• **GOAL OF THE EXERCISE**:
When you reach the line containing "Task: Click the red heart wish list icon" in the entries below, start writing out each line exactly, and stop after the line containing "Task: Open the chevron".
═════ DATA FOR THIS EXERCISE
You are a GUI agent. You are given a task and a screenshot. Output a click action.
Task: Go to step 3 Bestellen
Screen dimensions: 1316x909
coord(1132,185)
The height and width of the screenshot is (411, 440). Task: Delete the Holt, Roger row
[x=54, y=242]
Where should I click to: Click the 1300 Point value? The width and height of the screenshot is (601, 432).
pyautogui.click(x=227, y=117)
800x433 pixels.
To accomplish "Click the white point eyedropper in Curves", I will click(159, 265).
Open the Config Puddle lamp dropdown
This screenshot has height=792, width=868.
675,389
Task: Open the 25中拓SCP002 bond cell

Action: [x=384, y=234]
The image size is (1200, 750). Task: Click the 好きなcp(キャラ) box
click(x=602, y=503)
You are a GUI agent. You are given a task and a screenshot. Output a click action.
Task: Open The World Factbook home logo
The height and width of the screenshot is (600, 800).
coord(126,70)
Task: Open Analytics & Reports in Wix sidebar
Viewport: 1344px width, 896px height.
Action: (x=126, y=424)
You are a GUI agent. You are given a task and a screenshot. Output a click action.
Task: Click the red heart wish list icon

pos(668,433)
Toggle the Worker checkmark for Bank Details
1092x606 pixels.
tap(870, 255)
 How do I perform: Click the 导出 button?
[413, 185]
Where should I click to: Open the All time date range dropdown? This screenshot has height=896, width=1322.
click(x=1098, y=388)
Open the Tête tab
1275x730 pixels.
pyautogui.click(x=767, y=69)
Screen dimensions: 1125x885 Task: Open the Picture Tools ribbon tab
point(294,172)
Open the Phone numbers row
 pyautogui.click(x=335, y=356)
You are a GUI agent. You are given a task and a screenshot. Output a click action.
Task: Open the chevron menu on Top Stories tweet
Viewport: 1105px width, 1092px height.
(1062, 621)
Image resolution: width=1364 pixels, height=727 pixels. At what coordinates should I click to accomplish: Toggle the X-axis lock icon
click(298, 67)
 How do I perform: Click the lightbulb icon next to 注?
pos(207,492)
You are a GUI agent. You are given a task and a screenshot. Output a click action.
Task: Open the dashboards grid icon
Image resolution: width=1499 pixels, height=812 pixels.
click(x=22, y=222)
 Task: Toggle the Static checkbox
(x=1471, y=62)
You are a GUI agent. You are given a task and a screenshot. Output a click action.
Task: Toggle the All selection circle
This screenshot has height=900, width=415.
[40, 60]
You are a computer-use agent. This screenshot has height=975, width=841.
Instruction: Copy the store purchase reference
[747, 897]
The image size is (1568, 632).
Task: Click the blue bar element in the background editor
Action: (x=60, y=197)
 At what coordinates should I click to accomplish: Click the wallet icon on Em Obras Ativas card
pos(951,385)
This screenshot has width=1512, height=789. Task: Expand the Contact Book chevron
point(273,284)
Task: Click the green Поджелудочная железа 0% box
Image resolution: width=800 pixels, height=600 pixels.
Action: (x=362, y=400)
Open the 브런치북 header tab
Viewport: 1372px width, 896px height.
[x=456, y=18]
══════════
• **REPLY**:
Task: Click the red heart wish list icon

pos(668,433)
Toggle the Worker checkmark for Bank Details
1092x606 pixels.
tap(870, 255)
 How do I perform: Click the 导出 button?
[413, 185]
Where should I click to: Open the All time date range dropdown? This screenshot has height=896, width=1322.
click(x=1098, y=388)
Open the Tête tab
1275x730 pixels.
pyautogui.click(x=767, y=69)
Screen dimensions: 1125x885 Task: Open the Picture Tools ribbon tab
point(294,172)
Open the Phone numbers row
 pyautogui.click(x=335, y=356)
You are a GUI agent. You are given a task and a screenshot. Output a click action.
Task: Open the chevron menu on Top Stories tweet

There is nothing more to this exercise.